Costume designer for TV and film – notably Peaky Blinders – acclaimed for the accuracy and range of her period detailing
Television period drama now has its own history of more than 60 years of series and serials, with many thousands of costumes recreated to evoke eras from ancient Rome to the day before yesterday. But those designed by Stephanie Collie for the first six episodes of Peaky Blinders, shown on BBC Two in 2013, had all the shock of the new, despite that initial series being set in 1919. Period drama usually privileges the ensembles of fashionable women, but the most exciting of the Blinders costumes were for working-class dandy gangsters from the early 20th century.

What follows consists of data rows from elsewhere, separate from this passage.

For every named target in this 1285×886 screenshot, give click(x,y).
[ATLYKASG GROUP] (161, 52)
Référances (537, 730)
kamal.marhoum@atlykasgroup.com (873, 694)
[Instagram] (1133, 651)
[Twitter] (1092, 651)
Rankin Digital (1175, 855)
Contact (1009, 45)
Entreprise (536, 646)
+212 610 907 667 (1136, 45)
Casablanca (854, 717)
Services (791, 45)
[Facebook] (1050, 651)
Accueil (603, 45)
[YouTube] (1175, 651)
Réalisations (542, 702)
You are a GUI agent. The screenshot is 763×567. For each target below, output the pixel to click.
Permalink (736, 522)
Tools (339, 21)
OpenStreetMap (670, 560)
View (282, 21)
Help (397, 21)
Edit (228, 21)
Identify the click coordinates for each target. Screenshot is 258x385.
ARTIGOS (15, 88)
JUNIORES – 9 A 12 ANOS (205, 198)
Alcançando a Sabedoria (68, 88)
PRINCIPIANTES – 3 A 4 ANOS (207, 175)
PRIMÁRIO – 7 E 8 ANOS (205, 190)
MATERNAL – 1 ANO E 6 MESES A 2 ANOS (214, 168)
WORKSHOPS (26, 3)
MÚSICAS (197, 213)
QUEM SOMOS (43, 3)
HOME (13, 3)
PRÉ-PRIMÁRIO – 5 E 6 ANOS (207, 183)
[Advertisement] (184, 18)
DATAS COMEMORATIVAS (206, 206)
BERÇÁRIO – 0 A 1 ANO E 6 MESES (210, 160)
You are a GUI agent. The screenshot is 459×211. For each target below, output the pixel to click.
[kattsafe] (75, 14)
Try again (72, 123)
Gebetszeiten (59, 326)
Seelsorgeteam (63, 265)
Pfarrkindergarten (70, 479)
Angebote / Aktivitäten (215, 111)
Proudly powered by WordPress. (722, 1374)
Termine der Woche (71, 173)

Previously, in adaptations of Dickens, Gaskell and Bennett, urban lower orders knew their wardrobe as well as their social place – clad in corduroy over uncollared shirts, perhaps a muffler to fill in the neck against bitter cold and a generic “cloth cap” – none of it incorrect, but without age or degree, and seldom any sexuality. Collie, who has died aged 60, perceived something far sharper during her research into Birmingham’s vintage criminals. She studied old police mugshots, plus the solid woollen cloths and narrow cuts seen at the racecourses, where Savile Row-tailored nobs dealt with horse-breeding and betting mobs who had developed their own sporting style over more than a century around the stables, including nattier caps – six-panelled, generous towards the rim and with a canvas-reinforced brim (easily razor-blade enhanced for plot purposes).